Lance Corporal Albert Hughes

 

Albert Hughes was born on 23 December 1893 at 36 North Queen Street, Belfast, the first of two children of carter (later shipyard labourer) James Hughes and his wife Martha (née Wilson). By the time of the 1911 Census he was living at 40 Sixth Street, Belfast, with his widowed mother, sister and half sister, and working as a carter. Soon after, it appears, he emigrated to Canada, where he lived at 116 Lippencourt Street, Toronto, and worked as a carter for the firm Nasmith Ltd.

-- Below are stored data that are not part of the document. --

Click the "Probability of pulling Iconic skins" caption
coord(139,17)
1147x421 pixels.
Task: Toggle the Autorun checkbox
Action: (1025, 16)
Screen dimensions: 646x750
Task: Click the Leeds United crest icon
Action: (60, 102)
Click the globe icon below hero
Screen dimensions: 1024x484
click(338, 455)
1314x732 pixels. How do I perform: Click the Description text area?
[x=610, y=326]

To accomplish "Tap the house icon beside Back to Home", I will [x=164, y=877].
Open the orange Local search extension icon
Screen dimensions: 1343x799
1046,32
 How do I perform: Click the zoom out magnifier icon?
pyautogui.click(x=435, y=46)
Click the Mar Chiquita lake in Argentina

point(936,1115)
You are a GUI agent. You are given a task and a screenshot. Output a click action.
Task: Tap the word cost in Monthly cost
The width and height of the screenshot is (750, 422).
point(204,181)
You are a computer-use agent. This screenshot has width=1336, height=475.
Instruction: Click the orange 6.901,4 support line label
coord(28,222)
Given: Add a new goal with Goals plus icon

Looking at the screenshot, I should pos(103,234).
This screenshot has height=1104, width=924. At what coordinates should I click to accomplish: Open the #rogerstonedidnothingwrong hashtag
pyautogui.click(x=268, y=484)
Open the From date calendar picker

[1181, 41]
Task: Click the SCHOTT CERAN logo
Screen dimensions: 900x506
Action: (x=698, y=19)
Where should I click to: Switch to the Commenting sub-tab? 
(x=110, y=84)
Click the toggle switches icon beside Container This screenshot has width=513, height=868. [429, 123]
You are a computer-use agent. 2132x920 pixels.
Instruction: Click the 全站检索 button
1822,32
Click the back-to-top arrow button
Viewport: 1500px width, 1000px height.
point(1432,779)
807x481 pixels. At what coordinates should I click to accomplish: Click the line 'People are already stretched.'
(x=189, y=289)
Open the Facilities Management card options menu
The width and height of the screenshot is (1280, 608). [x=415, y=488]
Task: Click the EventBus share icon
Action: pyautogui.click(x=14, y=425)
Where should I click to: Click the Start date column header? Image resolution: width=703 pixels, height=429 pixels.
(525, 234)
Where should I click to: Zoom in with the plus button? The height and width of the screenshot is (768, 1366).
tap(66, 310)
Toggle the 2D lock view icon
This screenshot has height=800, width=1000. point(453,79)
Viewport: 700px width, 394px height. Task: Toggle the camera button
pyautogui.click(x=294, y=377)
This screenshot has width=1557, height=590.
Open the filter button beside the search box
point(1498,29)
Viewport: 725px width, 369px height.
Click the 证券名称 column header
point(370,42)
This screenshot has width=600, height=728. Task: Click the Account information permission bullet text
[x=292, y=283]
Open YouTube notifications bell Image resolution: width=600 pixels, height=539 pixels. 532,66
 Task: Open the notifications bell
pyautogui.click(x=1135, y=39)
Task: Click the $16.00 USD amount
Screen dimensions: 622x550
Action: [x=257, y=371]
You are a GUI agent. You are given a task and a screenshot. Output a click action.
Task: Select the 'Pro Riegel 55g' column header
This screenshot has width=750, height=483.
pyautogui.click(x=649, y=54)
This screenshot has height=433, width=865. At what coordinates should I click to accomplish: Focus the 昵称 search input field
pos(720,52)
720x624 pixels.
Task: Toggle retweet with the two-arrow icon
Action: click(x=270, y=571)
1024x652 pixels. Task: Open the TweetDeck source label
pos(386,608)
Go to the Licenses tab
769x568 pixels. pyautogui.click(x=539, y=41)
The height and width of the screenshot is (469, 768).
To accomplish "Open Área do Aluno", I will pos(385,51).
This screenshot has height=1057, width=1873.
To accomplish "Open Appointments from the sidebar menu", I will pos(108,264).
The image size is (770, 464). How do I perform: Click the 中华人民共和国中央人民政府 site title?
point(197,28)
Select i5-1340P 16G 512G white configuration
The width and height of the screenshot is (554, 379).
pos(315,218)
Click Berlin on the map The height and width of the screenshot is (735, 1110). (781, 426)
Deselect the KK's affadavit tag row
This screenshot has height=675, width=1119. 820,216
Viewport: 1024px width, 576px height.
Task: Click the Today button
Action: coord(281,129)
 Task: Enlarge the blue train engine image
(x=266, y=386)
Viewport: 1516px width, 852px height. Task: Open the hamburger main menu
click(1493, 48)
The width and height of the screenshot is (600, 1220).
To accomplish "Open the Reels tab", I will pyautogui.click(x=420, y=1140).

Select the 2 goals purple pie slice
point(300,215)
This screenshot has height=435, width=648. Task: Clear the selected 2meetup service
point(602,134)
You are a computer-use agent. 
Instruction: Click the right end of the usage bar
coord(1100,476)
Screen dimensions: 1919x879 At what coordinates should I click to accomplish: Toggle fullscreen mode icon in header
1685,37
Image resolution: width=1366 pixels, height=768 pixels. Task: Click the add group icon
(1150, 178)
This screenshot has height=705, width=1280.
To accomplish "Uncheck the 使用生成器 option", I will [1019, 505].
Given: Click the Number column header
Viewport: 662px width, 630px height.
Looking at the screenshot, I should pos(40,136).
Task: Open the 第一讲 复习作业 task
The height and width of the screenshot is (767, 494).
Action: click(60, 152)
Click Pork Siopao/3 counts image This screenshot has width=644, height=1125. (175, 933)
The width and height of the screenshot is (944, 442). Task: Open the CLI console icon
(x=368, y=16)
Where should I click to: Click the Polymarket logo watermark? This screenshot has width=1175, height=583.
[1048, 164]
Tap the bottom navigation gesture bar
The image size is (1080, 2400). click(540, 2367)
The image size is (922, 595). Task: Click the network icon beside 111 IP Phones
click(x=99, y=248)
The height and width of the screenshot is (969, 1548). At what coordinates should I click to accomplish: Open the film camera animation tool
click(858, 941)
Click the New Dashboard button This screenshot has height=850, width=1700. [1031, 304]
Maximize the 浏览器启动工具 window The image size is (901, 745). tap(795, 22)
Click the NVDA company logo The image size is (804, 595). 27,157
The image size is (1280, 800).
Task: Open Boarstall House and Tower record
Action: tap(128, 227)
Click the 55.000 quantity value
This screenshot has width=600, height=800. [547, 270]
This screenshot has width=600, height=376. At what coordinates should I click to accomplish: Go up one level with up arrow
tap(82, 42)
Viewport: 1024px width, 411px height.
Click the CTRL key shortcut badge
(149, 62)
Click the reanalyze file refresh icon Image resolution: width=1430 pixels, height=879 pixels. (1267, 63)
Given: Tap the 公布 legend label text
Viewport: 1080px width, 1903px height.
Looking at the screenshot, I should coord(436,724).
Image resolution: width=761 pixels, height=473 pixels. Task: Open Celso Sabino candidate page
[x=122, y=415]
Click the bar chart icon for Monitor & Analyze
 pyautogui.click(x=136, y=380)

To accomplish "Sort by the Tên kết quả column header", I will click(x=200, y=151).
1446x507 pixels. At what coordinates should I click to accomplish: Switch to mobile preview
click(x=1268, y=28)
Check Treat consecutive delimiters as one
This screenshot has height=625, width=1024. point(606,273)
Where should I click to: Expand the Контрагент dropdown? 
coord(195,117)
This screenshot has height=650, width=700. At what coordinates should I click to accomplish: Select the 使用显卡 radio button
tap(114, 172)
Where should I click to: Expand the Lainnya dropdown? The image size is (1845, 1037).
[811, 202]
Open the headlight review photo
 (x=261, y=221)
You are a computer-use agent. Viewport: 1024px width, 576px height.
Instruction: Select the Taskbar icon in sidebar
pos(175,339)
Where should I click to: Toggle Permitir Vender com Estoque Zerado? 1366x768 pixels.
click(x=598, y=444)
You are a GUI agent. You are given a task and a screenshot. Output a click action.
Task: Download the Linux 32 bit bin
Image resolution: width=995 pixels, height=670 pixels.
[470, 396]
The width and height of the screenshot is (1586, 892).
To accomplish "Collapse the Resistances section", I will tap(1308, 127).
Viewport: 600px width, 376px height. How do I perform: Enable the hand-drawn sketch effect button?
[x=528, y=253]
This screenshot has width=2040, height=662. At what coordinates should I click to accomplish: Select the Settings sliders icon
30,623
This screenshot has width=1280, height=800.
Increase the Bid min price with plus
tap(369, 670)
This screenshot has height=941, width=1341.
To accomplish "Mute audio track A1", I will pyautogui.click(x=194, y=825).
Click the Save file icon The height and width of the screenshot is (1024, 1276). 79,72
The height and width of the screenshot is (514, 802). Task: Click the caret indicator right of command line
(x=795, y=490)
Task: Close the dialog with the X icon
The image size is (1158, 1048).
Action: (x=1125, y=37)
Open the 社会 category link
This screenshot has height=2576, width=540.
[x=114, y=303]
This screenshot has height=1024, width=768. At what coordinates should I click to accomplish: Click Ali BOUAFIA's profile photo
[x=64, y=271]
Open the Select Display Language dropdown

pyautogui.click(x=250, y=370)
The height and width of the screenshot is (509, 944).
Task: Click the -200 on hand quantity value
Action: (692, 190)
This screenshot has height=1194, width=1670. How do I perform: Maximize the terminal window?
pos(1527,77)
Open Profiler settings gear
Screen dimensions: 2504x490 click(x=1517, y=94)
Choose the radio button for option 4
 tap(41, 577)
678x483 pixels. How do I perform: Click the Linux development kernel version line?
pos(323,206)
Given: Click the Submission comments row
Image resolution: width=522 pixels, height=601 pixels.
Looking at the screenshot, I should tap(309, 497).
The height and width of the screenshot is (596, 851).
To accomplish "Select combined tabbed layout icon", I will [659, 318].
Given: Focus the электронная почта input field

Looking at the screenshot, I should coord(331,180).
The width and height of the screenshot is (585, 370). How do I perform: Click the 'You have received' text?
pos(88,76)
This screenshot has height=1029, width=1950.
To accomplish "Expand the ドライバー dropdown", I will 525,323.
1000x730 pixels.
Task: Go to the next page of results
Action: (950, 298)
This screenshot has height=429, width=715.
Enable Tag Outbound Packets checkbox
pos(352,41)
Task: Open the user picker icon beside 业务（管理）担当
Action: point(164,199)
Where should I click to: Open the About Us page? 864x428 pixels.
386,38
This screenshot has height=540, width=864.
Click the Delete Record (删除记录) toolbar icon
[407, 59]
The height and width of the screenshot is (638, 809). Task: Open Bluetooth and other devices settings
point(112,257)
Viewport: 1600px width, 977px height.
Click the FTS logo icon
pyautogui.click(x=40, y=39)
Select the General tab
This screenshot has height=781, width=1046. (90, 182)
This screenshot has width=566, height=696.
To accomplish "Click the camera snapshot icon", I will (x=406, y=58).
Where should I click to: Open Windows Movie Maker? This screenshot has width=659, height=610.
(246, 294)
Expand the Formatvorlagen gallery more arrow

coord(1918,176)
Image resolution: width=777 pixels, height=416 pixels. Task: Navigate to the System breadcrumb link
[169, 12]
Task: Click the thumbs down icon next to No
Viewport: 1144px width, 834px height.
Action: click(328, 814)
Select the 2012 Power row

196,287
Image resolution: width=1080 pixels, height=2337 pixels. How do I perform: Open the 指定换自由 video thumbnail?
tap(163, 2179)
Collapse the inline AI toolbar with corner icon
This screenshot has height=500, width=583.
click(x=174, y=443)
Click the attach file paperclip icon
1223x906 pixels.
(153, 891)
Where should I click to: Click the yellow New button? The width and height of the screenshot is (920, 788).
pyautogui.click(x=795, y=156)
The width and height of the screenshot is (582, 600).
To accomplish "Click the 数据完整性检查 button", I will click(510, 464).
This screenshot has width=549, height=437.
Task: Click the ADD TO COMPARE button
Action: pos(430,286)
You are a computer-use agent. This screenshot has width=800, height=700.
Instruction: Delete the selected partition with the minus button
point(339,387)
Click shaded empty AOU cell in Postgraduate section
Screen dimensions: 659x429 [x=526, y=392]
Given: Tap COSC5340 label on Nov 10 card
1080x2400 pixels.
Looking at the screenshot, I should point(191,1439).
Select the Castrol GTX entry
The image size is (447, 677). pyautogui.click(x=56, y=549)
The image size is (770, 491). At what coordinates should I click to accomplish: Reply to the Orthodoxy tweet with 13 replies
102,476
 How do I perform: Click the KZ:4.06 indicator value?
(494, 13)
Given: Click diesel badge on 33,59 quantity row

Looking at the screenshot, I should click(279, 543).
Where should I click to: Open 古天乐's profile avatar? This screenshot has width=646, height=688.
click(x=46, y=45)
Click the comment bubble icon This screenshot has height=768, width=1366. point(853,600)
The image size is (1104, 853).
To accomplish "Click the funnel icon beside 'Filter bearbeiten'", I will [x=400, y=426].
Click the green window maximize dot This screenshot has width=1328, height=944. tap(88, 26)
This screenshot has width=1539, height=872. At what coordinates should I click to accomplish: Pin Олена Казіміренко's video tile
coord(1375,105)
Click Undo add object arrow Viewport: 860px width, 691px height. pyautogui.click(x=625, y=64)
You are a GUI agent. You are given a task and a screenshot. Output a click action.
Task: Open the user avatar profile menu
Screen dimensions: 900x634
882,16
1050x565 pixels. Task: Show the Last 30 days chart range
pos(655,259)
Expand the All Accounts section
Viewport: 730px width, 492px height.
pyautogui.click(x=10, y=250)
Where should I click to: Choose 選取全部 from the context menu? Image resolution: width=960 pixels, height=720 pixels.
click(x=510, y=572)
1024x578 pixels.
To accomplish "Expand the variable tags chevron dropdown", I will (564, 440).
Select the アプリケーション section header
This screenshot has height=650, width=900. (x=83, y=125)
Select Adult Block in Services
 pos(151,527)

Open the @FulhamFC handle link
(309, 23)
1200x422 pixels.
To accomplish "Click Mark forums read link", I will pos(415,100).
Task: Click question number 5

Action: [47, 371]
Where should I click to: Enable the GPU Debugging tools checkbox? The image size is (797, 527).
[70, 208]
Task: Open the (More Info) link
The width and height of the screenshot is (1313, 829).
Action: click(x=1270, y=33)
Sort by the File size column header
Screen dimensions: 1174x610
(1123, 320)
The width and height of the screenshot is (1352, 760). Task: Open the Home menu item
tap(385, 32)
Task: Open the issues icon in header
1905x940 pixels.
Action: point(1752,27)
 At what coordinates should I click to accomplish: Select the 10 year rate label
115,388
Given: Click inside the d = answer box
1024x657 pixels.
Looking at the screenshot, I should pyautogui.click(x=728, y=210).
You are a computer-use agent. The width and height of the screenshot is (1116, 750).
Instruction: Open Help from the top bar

Hughes returned to Ireland around the time war was declared, and on 1 September 1914 enlisted in the North Irish Horse at Antrim (No.1067 – later Corps of Hussars No.71220). On 1 May 1915 he embarked for France with D Squadron, which at the time was serving as divisional cavalry to the 51st Division.

On 10 September 1915 Hughes was awarded 2 days' Field Punishment No.1 for being insolent to an NCO.

In May 1916 D Squadron came together with A and E Squadrons to form the 1st North Irish Horse Regiment, serving as corps cavalry to VII, XIX, then V Corps until February-March 1918, when the regiment was dismounted and converted to a cyclist unit, serving as corps cyclists to V Corps until the end of the war.

Hughes remained with the regiment throughout the war. On 13 July 1918 he was promoted to lance corporal, but relinquished to rank six weeks later. He attended the V Corps Lewis Gun School from 12 to 26 August.

Hughes was attached to a battalion of the 38th (Welsh) Division as a Lewis-gunner when he was badly gassed by mustard gas on 29 August 1918 during the initial stages of the Advance to Victory offensive. He was evacuated from No.34 Casualty Clearing Station to No.12 General Hospital at Rouen, and then to the UK, where he was first admitted to the Endell Street Military Hospital in London, and then to the Convalescent Hospital in Randalstown. By 26 November he had recovered sufficiently to report for duty at the North Irish Horse base depot at Antrim.

On 13 February 1919 Hughes was discharged as 'surplus to military requirements, having suffered impairment since entry into the service' (paragraph 392 xvi(a), King's Regulations). (Another record states that he was demobilised and transferred to Class Z, Army Reserve on this date.) He was assessed by a medical board, stating:

[I] have a very bad cough in the morning and feel weak after it. I am very short of wind. It started on 29/8/18 on which date I was gassed in France.

His level of disability was determined at 20 per cent.

After the war Hughes emigrated to the United States. He died at West Chester, Pennsylvania, on 9 October 1937.